Besides velocity, there is another key indicator you can use to measure how well your agile team is performing: the burndown chart. It’s a simple concept—as time passes, the amount of work to do decreases. At least, that’s what would happen in an ideal world.
There will, of course, be days when progress is not as expected or tasks are reevaluated to be larger than originally estimated. However, that’s normal. You shouldn’t expect to see perfection—we want burndown charts to reflect reality, even if there are a few zigs and zags. The iteration may well finish cleanly in spite of these speed bumps, but they may also be an indicator that the iteration is not in a good state of health and action is necessary.
With a burndown, typically you measure against hours and/or story points. Some teams decide to estimate just using story points, and provided they have a demonstrated historical velocity they can attain sustainably, there is no problem in that. However, this also implies that the acceptance of stories will need to be fairly ad hoc, with the product owner accepting stories as the team completes them.
In cases when you are forced to perform the acceptance ceremony at the end of the sprint, it makes sense to measure burndown progress using hours, as there is no value in showing a burndown against story points where all of the burndown occurs at the end. Less experienced and less consistent teams are also better off measuring against hours, because this will provide potentially more frequent updates on the remaining work to do.
Burndown charts produced using software usually will have an “ideal burndown” line. This is useful because this line indicates the gradient to be expected for an ideal burndown, but in reality, the gradient is likely to fluctuate higher or lower so that the net result is a clean burndown. It’s extremely unlikely that a team will deliver with a gradient that is the same as this line for the entire iteration. In fact, performance this perfect should be discussed and examined, as it’s likely that the team is tweaking figures.
Figure 1: Burndown axes and ideal burndown line
Figure 2: A burndown for a clean iteration
Figure 3: A challenged iteration
Figure 4: Iteration with carry-over
Figure 1 shows the burndown axes and an ideal burndown line. Typically, you can expect a team’s workload to start below this line. This allows for some “wiggle room” as changes or unknowns impact the iteration.
Figure 2 shows a typical burndown for a clean iteration. Shown as daily updates, the team had good days and not-so-good days, but it still managed to complete the iteration cleanly.
Figure 3 shows a challenged iteration that was brought back and finished cleanly. The team started off all right but ran into problems around the third day. The team crossed the ideal burndown line and realized they had to reassess the iteration—in this case, by removing a story from the iteration—and by day 5, things were back under control.
Figure 4 shows a challenged iteration that resulted in stories being carried over. This is similar to Figure 3, but in this instance, the team failed to make an adjustment and ended up with stories left incomplete.

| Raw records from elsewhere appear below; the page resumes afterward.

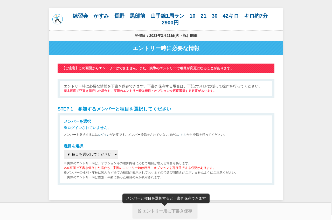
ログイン (104, 134)
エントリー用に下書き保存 (165, 211)
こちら (183, 134)
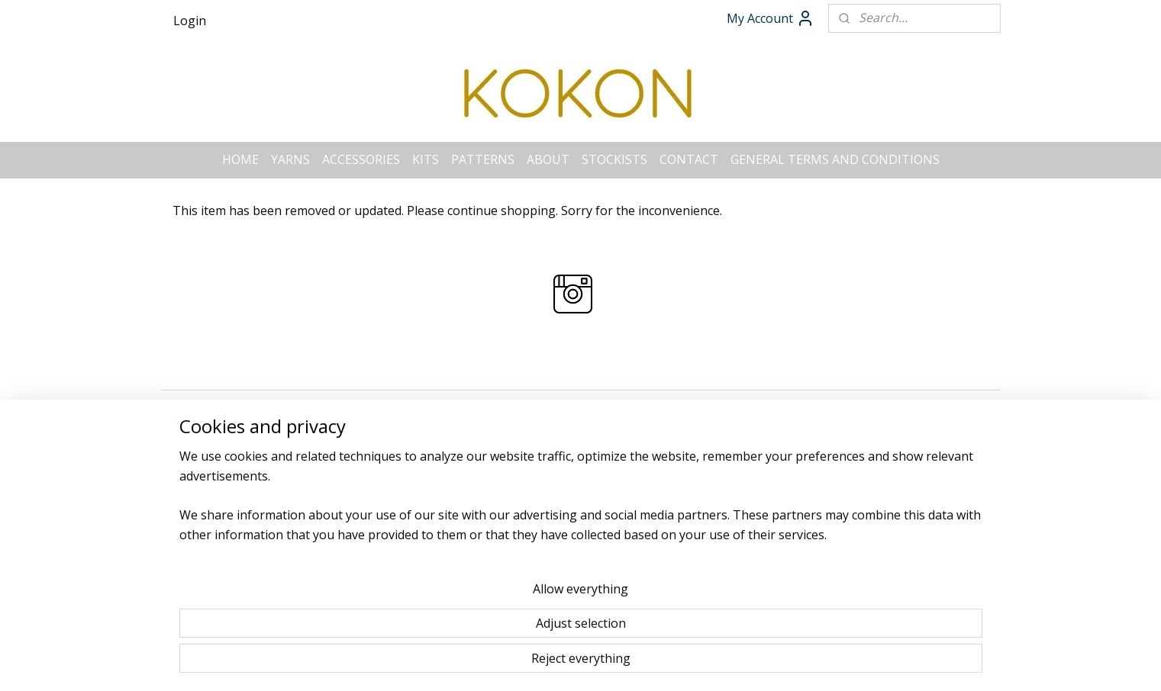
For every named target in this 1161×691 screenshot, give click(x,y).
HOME (240, 159)
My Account (770, 18)
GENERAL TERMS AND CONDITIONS (835, 159)
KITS (425, 159)
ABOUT (548, 159)
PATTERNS (482, 159)
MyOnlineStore (748, 403)
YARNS (290, 159)
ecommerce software (612, 403)
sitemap (520, 403)
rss (552, 403)
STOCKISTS (614, 159)
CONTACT (689, 159)
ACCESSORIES (361, 159)
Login (189, 20)
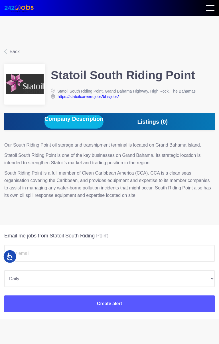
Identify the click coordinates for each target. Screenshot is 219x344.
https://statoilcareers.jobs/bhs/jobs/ (88, 96)
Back (14, 51)
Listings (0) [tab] (152, 122)
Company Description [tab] (74, 119)
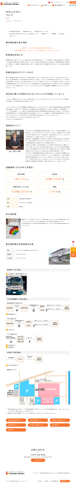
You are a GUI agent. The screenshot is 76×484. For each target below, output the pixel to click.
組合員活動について (13, 425)
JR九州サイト (11, 329)
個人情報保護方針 (54, 481)
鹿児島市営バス (12, 345)
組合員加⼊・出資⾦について (59, 420)
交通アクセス (12, 36)
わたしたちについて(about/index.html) (73, 249)
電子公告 (40, 481)
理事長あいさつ (46, 33)
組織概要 (54, 33)
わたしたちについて (33, 5)
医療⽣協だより (56, 425)
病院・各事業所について (59, 5)
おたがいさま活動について (36, 425)
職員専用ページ (65, 481)
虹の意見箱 (62, 33)
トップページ (8, 20)
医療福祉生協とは (27, 31)
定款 (21, 206)
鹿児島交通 (11, 347)
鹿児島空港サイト (12, 314)
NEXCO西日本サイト (13, 365)
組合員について (46, 5)
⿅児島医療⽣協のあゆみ (14, 420)
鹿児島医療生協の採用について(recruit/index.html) (73, 254)
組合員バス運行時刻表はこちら (18, 274)
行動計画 (46, 481)
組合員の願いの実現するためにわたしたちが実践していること (24, 33)
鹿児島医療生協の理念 (14, 31)
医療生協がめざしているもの (42, 31)
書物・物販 (10, 429)
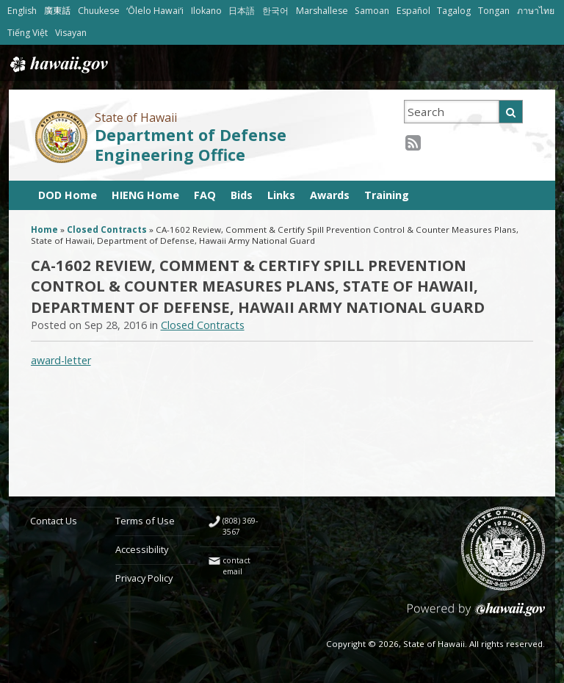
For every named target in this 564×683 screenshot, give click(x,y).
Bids (242, 195)
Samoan (372, 10)
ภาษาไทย (535, 10)
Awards (330, 195)
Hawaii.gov (57, 65)
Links (281, 195)
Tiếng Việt (27, 32)
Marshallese (322, 10)
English (22, 10)
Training (386, 195)
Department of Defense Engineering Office (190, 145)
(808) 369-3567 (240, 526)
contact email (236, 566)
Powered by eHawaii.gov (476, 615)
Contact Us (53, 520)
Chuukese (99, 10)
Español (413, 10)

The main difference between teams that manage to bring an iteration back under control and those that don’t will be the amount of carry-over. Carry-over is bad because it affects the team’s velocity in a way that will make it more difficult to predict when work will be done. Teams that react quicker should also reduce waste. A key tenet of agile is that accepted stories should be potentially shippable. Stories that have been carried over are not shippable, so the time and effort spent on them is applied to stories that could be completed and accepted cleanly.
Once, I was working with a team that had some critical “must-have” features for a release and some bug fixes loaded into its iteration. After a day or so I saw the estimated hours remaining had increased and crossed the ideal burndown line. After a brief discussion I learned that some of the bug fixes had been underestimated initially, and after the team got more detail about them, the estimates soared. The product owner was adamant that the team complete the must-have features, but after considering the new estimates, he decided it was possible to delay some of the bug fixes until a later iteration. The iteration completed cleanly, and the critical features were included in the next product release.
Having the discussion early in the iteration minimized the disruption to that iteration, and having a product owner who made a clear call in terms of prioritization made the decision obvious. A couple of iterations later, the bug fixes were done, and because expectations had been reset, this was completely fine with all stakeholders.
I hope I’ve provided some food for thought that you can apply to help your team better understand its burndown. To review:
- Expect your team to track its burndown using hours (or, ideally, both hours and story points). If the team is just using story points, ask how often acceptance ceremonies will be performed, and check that the product owner agrees. Also make it clear that for a story-point burndown, the frequency of updates will be the same as how often stories are accepted.
- Your team should start with a figure that is below the ideal burndown line, allowing for change and reevaluation of estimates.
- When it’s clear that the burndown progress will cross the ideal burndown line, have a conversation with the team and product owner: Can we bring our work back on track? What needs to change?
- Discuss the burndown occasionally during the sprint retrospective. Use it as a visual aid to discuss where problems occurred. It may also be necessary to discuss “perfect” burndowns—do these figures reflect reality?
Any views expressed within this article are Dave Browett's and do not necessarily reflect those of his employer.